Before I had gotten the takeout at Tara Thai, I had been watching the Tyra Banks Show with two of my friends, eating peaches and smoking pot in my studio apartment. I smoked sometimes back then because I felt obligated to. Not from my friends or from “the media” or whatever. I just felt like it was important to do things without knowing the reason why I did them. I never even liked the feeling that pot gave me but life didn’t mean as much to me then as it does now. I could delete entire days, resign myself to a horrible altered state, because it was just a day. A day just like all the others. Who cares if I waste another? I don’t feel this way anymore. In some ways, that’s good. I’m placing value in time. But a part of me still wishes I could still be that person who smoked pot for no reason on a Saturday afternoon.
I had stopped by Tara Thai to get food and bring it to my friend’s apartment. She was my best friend actually. Still is. At the time she was living in a crappy apartment on 13th and B. The one redeeming aspect of her place was that it had a courtyard, which we would spend all of our time in. Drinking so much wine, talking for hours because it was free and none of us had any money. This was three years ago. Today my best friend has a full-time job and a boyfriend who she lives with in Park Slope. She’s so happy. She wasn’t happy the summer she lived in the apartment on 13th and B. She was dating some emotionally distant boy and drinking too much. (To be fair, we all were.) Killing time till she went back to school. Killing time. Ha. Now we do anything to keep time alive. We keep it breathing. We feed it water. We would never think to kill it. Wouldn’t dare to.
Even though my best friend is happy now, part of me wishes that we could still spend those lazy days together. They’re gone before you know it.
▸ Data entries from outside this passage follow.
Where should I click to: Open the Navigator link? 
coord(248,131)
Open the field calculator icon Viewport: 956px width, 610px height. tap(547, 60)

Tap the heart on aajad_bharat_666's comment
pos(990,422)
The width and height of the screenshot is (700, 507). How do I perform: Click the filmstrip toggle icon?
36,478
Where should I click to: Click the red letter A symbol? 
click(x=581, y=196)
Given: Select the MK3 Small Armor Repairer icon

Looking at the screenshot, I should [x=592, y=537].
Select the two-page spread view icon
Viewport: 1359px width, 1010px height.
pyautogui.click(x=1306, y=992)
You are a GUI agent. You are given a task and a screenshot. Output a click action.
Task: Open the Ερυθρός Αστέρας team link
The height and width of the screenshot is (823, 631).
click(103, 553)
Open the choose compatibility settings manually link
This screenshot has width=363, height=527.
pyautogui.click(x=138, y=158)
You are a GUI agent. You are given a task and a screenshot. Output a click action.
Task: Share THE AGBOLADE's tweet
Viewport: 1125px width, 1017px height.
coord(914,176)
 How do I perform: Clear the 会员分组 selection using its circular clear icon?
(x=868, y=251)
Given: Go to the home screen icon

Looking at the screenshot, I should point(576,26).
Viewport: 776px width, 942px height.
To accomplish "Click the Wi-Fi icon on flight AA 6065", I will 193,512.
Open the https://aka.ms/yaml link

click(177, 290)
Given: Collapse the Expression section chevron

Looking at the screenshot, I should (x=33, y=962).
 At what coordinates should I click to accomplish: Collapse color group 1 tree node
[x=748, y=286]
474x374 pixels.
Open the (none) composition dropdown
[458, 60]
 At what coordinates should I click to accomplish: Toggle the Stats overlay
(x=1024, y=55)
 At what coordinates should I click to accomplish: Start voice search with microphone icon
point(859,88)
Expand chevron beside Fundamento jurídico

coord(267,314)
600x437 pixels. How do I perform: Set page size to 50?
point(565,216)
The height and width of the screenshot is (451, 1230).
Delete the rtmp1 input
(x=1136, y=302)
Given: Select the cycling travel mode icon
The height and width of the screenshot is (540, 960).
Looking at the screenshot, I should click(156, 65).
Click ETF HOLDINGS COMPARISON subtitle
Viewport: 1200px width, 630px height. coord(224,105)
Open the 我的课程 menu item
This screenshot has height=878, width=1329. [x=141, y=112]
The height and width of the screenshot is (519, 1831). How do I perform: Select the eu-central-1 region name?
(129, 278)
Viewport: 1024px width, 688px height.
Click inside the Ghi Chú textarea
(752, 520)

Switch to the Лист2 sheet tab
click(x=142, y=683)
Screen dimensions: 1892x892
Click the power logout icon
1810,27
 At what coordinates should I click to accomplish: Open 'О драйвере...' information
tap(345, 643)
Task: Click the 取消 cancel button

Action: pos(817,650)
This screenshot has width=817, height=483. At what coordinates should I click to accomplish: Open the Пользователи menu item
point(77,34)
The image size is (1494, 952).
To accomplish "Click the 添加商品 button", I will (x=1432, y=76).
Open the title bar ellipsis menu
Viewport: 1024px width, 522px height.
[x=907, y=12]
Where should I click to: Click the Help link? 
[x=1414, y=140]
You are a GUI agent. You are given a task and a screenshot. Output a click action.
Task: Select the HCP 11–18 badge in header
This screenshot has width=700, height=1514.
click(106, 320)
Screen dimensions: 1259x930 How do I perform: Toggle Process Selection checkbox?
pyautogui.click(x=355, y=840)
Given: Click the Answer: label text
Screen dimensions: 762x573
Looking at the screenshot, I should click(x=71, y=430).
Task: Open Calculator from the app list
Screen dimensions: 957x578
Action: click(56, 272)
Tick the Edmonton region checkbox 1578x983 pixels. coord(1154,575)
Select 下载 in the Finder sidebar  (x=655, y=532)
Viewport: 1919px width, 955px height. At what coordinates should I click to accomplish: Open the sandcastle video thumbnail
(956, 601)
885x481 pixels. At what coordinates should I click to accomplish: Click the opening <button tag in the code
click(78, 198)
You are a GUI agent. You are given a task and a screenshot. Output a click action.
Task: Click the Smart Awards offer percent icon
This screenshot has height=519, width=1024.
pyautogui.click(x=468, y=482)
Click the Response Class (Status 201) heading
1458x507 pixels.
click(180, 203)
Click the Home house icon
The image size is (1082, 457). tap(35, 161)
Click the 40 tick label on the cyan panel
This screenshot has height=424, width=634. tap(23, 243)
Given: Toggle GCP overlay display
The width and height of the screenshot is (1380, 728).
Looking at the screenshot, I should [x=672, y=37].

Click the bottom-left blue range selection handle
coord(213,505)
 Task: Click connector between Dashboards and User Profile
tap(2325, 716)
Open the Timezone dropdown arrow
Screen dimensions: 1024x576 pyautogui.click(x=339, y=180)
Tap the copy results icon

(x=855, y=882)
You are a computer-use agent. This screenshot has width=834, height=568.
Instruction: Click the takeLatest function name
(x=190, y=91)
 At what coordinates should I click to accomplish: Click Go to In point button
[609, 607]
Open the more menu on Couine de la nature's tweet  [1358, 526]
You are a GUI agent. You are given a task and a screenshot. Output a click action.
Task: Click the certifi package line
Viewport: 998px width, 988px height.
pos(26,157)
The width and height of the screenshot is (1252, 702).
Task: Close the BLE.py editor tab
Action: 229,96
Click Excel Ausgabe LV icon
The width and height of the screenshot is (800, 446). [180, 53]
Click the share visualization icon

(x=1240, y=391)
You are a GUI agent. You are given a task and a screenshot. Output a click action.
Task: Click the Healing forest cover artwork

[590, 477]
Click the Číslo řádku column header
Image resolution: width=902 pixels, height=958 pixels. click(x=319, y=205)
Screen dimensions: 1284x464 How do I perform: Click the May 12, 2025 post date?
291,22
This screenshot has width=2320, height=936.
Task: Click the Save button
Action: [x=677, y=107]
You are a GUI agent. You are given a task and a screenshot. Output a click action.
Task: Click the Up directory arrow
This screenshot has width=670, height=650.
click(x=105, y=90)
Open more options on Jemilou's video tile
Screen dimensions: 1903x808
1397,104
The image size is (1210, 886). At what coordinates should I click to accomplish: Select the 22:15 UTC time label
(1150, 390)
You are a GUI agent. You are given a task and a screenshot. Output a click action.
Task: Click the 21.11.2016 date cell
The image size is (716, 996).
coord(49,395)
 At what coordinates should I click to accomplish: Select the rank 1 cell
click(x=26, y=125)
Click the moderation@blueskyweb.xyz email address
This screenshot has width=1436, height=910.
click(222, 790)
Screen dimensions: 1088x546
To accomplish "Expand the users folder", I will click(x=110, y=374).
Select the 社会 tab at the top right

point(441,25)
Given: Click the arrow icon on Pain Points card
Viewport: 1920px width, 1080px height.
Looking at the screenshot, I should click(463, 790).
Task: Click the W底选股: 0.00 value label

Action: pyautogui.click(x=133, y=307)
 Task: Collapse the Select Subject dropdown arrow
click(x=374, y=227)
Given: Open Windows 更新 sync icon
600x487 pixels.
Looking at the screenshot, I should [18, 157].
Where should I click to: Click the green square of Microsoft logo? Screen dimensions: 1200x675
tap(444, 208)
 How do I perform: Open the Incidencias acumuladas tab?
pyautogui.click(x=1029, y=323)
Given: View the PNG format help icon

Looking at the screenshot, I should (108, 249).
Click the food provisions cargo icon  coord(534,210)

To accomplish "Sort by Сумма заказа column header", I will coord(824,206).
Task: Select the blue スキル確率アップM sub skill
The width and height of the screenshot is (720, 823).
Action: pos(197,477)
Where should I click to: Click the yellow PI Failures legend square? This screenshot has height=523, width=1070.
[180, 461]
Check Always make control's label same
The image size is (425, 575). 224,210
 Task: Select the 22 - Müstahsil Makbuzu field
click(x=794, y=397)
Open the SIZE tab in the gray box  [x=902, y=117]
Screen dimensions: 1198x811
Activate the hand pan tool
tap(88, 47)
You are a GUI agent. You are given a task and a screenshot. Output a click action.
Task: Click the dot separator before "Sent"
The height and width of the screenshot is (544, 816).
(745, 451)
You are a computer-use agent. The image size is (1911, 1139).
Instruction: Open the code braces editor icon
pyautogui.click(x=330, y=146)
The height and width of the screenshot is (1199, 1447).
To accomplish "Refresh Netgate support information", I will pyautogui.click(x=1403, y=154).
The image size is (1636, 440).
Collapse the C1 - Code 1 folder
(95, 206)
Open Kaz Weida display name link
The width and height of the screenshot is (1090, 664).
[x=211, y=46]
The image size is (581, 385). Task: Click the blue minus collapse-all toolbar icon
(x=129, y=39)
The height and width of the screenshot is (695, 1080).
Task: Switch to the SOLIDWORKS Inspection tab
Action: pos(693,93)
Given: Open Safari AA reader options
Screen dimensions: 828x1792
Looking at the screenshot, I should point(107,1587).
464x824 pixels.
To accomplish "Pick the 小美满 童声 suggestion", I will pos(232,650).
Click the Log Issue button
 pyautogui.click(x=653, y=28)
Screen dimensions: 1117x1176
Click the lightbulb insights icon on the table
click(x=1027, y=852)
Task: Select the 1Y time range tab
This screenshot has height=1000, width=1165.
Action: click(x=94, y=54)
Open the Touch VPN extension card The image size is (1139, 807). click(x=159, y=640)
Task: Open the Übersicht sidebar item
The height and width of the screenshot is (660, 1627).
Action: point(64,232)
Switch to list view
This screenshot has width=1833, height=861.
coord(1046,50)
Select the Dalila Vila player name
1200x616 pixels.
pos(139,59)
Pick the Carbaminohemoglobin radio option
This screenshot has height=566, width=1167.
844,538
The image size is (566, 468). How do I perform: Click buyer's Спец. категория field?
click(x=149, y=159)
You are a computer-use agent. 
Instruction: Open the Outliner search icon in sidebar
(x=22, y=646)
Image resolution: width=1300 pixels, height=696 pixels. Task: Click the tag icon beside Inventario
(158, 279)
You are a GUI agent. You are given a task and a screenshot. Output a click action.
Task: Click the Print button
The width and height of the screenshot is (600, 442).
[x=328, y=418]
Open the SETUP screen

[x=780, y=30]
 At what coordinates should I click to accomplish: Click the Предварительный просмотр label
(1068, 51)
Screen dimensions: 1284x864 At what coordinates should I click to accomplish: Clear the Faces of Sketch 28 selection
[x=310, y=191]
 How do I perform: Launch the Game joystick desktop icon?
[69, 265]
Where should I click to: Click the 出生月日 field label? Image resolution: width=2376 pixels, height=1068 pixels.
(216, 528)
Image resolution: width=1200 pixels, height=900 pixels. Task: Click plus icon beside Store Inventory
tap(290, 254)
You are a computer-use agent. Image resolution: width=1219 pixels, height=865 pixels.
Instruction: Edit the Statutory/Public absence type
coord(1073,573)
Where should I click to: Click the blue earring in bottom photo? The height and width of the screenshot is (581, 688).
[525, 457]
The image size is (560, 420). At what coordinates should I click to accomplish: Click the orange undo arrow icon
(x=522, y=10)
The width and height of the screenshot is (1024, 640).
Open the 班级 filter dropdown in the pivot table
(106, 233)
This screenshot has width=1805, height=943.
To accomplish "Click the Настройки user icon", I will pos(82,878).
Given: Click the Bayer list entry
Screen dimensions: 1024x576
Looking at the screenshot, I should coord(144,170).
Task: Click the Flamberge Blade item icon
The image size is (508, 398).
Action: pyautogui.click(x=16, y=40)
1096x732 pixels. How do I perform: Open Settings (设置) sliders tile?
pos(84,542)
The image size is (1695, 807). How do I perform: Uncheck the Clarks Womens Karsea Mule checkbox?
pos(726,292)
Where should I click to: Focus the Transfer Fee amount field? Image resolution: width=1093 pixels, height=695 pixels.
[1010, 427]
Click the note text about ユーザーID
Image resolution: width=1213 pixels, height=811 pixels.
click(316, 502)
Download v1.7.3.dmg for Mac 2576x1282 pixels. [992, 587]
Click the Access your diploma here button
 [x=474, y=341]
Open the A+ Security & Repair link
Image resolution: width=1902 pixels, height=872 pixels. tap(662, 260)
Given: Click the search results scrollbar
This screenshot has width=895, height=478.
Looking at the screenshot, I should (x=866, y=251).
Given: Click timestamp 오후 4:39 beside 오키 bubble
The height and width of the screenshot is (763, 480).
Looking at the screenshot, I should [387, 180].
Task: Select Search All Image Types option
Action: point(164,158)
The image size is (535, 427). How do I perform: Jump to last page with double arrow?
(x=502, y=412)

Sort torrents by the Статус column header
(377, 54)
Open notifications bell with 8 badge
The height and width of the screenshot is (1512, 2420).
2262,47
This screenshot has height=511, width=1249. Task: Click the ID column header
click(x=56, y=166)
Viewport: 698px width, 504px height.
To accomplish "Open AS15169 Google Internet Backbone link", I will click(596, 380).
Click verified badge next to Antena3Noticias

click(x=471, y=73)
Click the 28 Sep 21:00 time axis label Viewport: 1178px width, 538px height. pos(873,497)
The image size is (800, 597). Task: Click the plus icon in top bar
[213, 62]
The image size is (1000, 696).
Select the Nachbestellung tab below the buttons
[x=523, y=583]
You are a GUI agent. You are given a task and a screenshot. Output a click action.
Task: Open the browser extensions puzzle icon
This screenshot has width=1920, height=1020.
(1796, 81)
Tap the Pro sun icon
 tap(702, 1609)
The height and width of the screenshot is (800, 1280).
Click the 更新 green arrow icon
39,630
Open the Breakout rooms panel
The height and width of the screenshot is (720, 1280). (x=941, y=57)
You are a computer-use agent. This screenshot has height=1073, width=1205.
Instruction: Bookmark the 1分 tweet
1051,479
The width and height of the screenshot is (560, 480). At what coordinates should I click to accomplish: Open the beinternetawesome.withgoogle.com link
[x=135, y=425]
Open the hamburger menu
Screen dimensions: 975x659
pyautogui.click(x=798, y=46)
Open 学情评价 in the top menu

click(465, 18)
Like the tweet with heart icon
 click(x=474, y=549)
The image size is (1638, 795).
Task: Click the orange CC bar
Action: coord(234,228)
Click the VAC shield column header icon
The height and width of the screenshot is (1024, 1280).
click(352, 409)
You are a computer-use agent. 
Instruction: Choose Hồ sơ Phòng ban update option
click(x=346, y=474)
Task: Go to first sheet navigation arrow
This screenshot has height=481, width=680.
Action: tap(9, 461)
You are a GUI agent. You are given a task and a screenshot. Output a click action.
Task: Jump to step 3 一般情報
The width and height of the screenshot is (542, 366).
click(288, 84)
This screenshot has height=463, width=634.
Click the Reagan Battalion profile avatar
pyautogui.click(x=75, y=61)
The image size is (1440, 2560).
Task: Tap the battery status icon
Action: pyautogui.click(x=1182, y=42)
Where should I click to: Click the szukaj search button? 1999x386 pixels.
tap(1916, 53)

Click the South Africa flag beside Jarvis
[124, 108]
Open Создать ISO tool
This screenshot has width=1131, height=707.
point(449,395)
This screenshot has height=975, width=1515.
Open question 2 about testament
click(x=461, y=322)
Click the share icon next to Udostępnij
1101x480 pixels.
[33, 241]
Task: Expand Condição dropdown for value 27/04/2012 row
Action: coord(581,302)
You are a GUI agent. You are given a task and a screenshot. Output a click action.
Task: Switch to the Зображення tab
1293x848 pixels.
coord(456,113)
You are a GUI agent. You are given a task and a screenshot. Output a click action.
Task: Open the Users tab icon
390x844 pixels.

They get taken away from you when you’re sleeping, like all things you take for granted do. Today you can be lazy. You can drink wine in a courtyard and talk for hours but it feels different. Not as pure, not as good. You’re hungover the second you open your mouth and drink. Why does it feel this way? I’m still so young but nothing feels like it once did. Nothing. I didn’t know it would happen this quickly. I thought I had some time to prepare myself.
I stopped in front of Tara Thai the other day because I was reminded of how fast it can all change. Getting take-out whilst stoned on a summer day may seem like a useless memory. It may seem so unremarkable but it wasn’t. Not to me. The restaurant is here. I’m still here. But the mood and circumstances of that day are gone forever. Wave good-bye to Tara Thai and move on. Please just move the hell on. I don’t want to have to be the one who mourns everything when everyone else has clearly forgotten. Being the ghost of some crappy thai restaurant in the East Village while everyone else is in South Brooklyn soaking lentils with their boyfriend. It’s mortifying. It’s mortifying to be the one who remembers.